Task directions — Working line by line, output the entries below exactly as they appear.

Stored data —

....................

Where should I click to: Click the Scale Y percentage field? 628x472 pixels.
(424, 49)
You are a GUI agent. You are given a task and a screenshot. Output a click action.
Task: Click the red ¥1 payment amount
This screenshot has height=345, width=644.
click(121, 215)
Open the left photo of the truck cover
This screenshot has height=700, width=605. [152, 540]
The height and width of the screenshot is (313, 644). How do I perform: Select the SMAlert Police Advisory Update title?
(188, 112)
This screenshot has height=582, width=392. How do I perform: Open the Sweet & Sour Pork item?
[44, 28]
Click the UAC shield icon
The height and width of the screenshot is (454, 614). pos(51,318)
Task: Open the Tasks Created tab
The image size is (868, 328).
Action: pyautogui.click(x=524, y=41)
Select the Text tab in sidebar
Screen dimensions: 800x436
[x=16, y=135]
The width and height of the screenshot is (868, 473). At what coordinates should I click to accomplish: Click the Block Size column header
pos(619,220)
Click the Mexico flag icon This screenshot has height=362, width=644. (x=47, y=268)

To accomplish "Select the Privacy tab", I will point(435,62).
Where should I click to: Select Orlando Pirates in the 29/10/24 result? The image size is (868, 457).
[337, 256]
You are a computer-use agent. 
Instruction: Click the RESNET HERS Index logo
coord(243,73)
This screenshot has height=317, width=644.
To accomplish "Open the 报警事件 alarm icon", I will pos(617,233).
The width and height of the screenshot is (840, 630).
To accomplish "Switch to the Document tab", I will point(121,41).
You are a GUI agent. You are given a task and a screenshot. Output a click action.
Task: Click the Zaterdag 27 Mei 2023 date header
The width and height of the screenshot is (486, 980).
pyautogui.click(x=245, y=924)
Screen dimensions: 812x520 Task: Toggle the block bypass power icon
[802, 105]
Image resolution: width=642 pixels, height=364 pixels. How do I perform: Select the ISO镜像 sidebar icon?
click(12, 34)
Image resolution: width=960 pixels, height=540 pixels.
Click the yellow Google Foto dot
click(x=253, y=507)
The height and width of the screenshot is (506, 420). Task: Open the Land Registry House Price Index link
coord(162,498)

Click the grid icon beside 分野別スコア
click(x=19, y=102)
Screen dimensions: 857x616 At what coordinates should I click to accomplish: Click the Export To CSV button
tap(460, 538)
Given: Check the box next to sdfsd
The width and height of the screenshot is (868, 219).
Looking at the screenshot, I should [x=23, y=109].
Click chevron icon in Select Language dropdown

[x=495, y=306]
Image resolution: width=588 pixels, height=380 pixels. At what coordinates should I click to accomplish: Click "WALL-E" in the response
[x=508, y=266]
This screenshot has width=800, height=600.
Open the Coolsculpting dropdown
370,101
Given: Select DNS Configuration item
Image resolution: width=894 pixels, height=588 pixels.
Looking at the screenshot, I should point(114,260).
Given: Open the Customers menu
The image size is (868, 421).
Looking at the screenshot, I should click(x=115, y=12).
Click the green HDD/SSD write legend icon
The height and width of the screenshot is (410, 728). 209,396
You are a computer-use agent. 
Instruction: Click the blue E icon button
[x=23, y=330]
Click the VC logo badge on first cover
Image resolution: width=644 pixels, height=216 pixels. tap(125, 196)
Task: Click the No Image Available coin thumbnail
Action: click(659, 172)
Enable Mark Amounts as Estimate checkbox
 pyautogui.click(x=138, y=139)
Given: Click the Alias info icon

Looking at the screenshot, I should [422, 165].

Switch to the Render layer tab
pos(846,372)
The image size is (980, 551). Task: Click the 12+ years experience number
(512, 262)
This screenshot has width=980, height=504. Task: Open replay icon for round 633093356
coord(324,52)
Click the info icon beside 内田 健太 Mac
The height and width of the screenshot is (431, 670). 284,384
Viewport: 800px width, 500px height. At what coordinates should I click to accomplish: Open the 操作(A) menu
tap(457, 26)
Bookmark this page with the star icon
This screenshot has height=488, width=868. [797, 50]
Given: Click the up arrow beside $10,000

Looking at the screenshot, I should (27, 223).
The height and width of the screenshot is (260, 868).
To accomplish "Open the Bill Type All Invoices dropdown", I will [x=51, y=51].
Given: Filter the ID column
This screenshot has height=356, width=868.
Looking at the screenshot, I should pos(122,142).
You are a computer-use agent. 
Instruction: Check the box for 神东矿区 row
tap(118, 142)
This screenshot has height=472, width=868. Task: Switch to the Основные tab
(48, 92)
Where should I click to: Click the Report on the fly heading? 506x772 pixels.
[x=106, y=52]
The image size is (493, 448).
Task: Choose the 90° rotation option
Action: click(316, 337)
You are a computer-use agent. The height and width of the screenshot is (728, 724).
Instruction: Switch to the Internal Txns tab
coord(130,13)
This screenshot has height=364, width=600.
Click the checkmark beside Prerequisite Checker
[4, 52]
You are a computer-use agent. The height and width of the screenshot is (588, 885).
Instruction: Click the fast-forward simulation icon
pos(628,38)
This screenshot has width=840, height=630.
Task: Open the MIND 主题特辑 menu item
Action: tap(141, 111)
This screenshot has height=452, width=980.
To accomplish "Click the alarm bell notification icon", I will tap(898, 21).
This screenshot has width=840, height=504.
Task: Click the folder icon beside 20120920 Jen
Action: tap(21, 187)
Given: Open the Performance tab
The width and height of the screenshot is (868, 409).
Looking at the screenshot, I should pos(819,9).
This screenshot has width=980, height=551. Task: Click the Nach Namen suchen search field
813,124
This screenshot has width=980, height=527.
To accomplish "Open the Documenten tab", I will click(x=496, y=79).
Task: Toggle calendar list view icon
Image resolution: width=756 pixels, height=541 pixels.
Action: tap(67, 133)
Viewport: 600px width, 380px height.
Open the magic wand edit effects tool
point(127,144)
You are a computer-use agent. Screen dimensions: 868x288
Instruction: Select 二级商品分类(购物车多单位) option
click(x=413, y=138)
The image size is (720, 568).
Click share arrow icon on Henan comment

....................

Result of the exercise —
Where should I click to: Click the Scale Y percentage field? 628x472 pixels.
(424, 49)
You are a GUI agent. You are given a task and a screenshot. Output a click action.
Task: Click the red ¥1 payment amount
This screenshot has height=345, width=644.
click(121, 215)
Open the left photo of the truck cover
This screenshot has height=700, width=605. [152, 540]
The height and width of the screenshot is (313, 644). How do I perform: Select the SMAlert Police Advisory Update title?
(188, 112)
This screenshot has height=582, width=392. How do I perform: Open the Sweet & Sour Pork item?
[44, 28]
Click the UAC shield icon
The height and width of the screenshot is (454, 614). pos(51,318)
Task: Open the Tasks Created tab
The image size is (868, 328).
Action: pyautogui.click(x=524, y=41)
Select the Text tab in sidebar
Screen dimensions: 800x436
[x=16, y=135]
The width and height of the screenshot is (868, 473). At what coordinates should I click to accomplish: Click the Block Size column header
pos(619,220)
Click the Mexico flag icon This screenshot has height=362, width=644. (x=47, y=268)

To accomplish "Select the Privacy tab", I will point(435,62).
Where should I click to: Select Orlando Pirates in the 29/10/24 result? The image size is (868, 457).
[337, 256]
You are a computer-use agent. 
Instruction: Click the RESNET HERS Index logo
coord(243,73)
This screenshot has height=317, width=644.
To accomplish "Open the 报警事件 alarm icon", I will pos(617,233).
The width and height of the screenshot is (840, 630).
To accomplish "Switch to the Document tab", I will point(121,41).
You are a GUI agent. You are given a task and a screenshot. Output a click action.
Task: Click the Zaterdag 27 Mei 2023 date header
The width and height of the screenshot is (486, 980).
pyautogui.click(x=245, y=924)
Screen dimensions: 812x520 Task: Toggle the block bypass power icon
[802, 105]
Image resolution: width=642 pixels, height=364 pixels. How do I perform: Select the ISO镜像 sidebar icon?
click(12, 34)
Image resolution: width=960 pixels, height=540 pixels.
Click the yellow Google Foto dot
click(x=253, y=507)
The height and width of the screenshot is (506, 420). Task: Open the Land Registry House Price Index link
coord(162,498)

Click the grid icon beside 分野別スコア
click(x=19, y=102)
Screen dimensions: 857x616 At what coordinates should I click to accomplish: Click the Export To CSV button
tap(460, 538)
Given: Check the box next to sdfsd
The width and height of the screenshot is (868, 219).
Looking at the screenshot, I should [x=23, y=109].
Click chevron icon in Select Language dropdown

[x=495, y=306]
Image resolution: width=588 pixels, height=380 pixels. At what coordinates should I click to accomplish: Click "WALL-E" in the response
[x=508, y=266]
This screenshot has width=800, height=600.
Open the Coolsculpting dropdown
370,101
Given: Select DNS Configuration item
Image resolution: width=894 pixels, height=588 pixels.
Looking at the screenshot, I should point(114,260).
Given: Open the Customers menu
The image size is (868, 421).
Looking at the screenshot, I should click(x=115, y=12).
Click the green HDD/SSD write legend icon
The height and width of the screenshot is (410, 728). 209,396
You are a computer-use agent. 
Instruction: Click the blue E icon button
[x=23, y=330]
Click the VC logo badge on first cover
Image resolution: width=644 pixels, height=216 pixels. tap(125, 196)
Task: Click the No Image Available coin thumbnail
Action: click(659, 172)
Enable Mark Amounts as Estimate checkbox
 pyautogui.click(x=138, y=139)
Given: Click the Alias info icon

Looking at the screenshot, I should [422, 165].

Switch to the Render layer tab
pos(846,372)
The image size is (980, 551). Task: Click the 12+ years experience number
(512, 262)
This screenshot has width=980, height=504. Task: Open replay icon for round 633093356
coord(324,52)
Click the info icon beside 内田 健太 Mac
The height and width of the screenshot is (431, 670). 284,384
Viewport: 800px width, 500px height. At what coordinates should I click to accomplish: Open the 操作(A) menu
tap(457, 26)
Bookmark this page with the star icon
This screenshot has height=488, width=868. [797, 50]
Given: Click the up arrow beside $10,000

Looking at the screenshot, I should (27, 223).
The height and width of the screenshot is (260, 868).
To accomplish "Open the Bill Type All Invoices dropdown", I will [x=51, y=51].
Given: Filter the ID column
This screenshot has height=356, width=868.
Looking at the screenshot, I should pos(122,142).
You are a computer-use agent. 
Instruction: Check the box for 神东矿区 row
tap(118, 142)
This screenshot has height=472, width=868. Task: Switch to the Основные tab
(48, 92)
Where should I click to: Click the Report on the fly heading? 506x772 pixels.
[x=106, y=52]
The image size is (493, 448).
Task: Choose the 90° rotation option
Action: click(316, 337)
You are a computer-use agent. The height and width of the screenshot is (728, 724).
Instruction: Switch to the Internal Txns tab
coord(130,13)
This screenshot has height=364, width=600.
Click the checkmark beside Prerequisite Checker
[4, 52]
You are a computer-use agent. The height and width of the screenshot is (588, 885).
Instruction: Click the fast-forward simulation icon
pos(628,38)
This screenshot has width=840, height=630.
Task: Open the MIND 主题特辑 menu item
Action: tap(141, 111)
This screenshot has height=452, width=980.
To accomplish "Click the alarm bell notification icon", I will tap(898, 21).
This screenshot has width=840, height=504.
Task: Click the folder icon beside 20120920 Jen
Action: tap(21, 187)
Given: Open the Performance tab
The width and height of the screenshot is (868, 409).
Looking at the screenshot, I should pos(819,9).
This screenshot has width=980, height=551. Task: Click the Nach Namen suchen search field
813,124
This screenshot has width=980, height=527.
To accomplish "Open the Documenten tab", I will click(x=496, y=79).
Task: Toggle calendar list view icon
Image resolution: width=756 pixels, height=541 pixels.
Action: tap(67, 133)
Viewport: 600px width, 380px height.
Open the magic wand edit effects tool
point(127,144)
You are a computer-use agent. Screen dimensions: 868x288
Instruction: Select 二级商品分类(购物车多单位) option
click(x=413, y=138)
The image size is (720, 568).
Click share arrow icon on Henan comment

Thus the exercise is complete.